Hi,
Probably my google-foo is weak today but I couldn't find any (convincing) explanation for this.
I'm running PostgreSQL 12.6 on 64-bit Linux (CentOS 7, PostgreSQL compiled from sources) and I'm trying to insert 30k rows into a simple table that has an "ON INSERT .. FOR EACH STATEMENT" trigger.
Table "public.parent_table"Column | Type | Collation | Nullable | Default -------------+------------------------+-----------+----------+-------------------------------------------- id | bigint | | not null | nextval('parent_table_id_seq'::regclass) name | character varying(64) | | not null | enabled | boolean | | not null | description | character varying(255) | | | deleted | boolean | | not null | false is_default | boolean | | not null | falseIndexes: "parent_pkey" PRIMARY KEY, btree (id) "uniq_name" UNIQUE, btree (name) WHERE deleted = falseReferenced by: TABLE "child" CONSTRAINT "child_fkey" FOREIGN KEY (parent_id) REFERENCES parent_table(id) ON DELETE CASCADETriggers: parent_changed BEFORE INSERT OR DELETE OR UPDATE OR TRUNCATE ON parent_table FOR EACH STATEMENT EXECUTE FUNCTION parent_table_changed();This is the trigger function
CREATE OR REPLACE FUNCTION parent_table_changed() RETURNS trigger LANGUAGE plpgsql AS $function$ BEGIN UPDATE data_sync SET last_parent_table_change=CURRENT_TIMESTAMP; RETURN NEW; END; $function$
I'm trying to insert 30k rows (inside a single transaction) into the parent table using the following SQL (note that I came across this issue while debugging an application-level performance problem and the SQL I'm using here is similar to what the application is generating):
BEGIN; -- ALTER TABLE public.parent_table DISABLE TRIGGER parent_changed; PREPARE my_insert (varchar(64), boolean, varchar(255), boolean, boolean) AS INSERT INTO public.parent_table (name,enabled,description,deleted,is_default) VALUES($1, $2, $3, $4, $5); EXECUTE my_insert ($$035001$$, true, $$null$$, false, false); EXECUTE my_insert ($$035002$$, true, $$null$$, false, false); ....29998 more lines
This is the execution time I get when running the script while the trigger is enabled:
~/tmp$ time psql -q -Upostgres -h dbhost -f inserts.sql test_dbreal 0m8,381s user 0m0,203s sys 0m0,287s
Running the same SQL script with trigger disabled shows a ~4x speed-up:
~/tmp$ time psql -q -Upostgres -h dbhost -f inserts.sql test_db real 0m2,284s user 0m0,171s sys 0m0,261s
Defining the trigger as "BEFORE INSERT" or "AFTER INSERT" made no difference.
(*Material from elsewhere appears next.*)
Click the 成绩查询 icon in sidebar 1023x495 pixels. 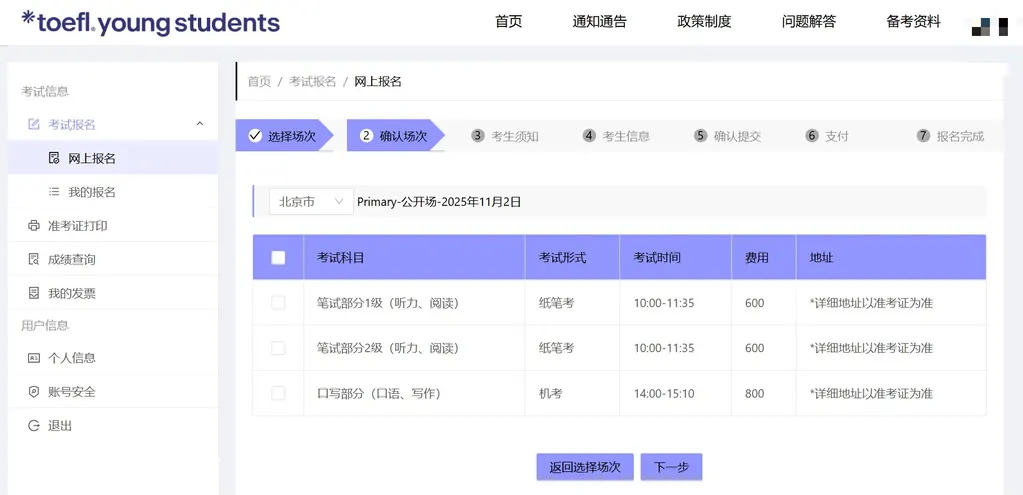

I then got curious , put a "/timing" at the start of the SQL script, massaged the psql output a bit and plotted a chart of the statement execution times.
To my surprise, I see a linear increase of the per-INSERT execution times, roughly 4x as well:While the execution time per INSERT remains constant when disabling the trigger before inserting the data:
What's causing this slow-down ?
Thanks,
Tobias
In addition to what Justin was saying, another possible consideration may be the transaction isolation level that you're running at. I don't recall what Postgres' default is off hand but "Serializable" is the most strict and would likely impose some overhead on what you described. Check out https://www.postgresql.org/docs/12/transaction-iso.html for details. If your particular use case can loosen up some of the strictness in the context of that transaction it might possibly result in a speed improvement. Just make sure you don't trade off data integrity for speed or else you'll get invalid data quickly!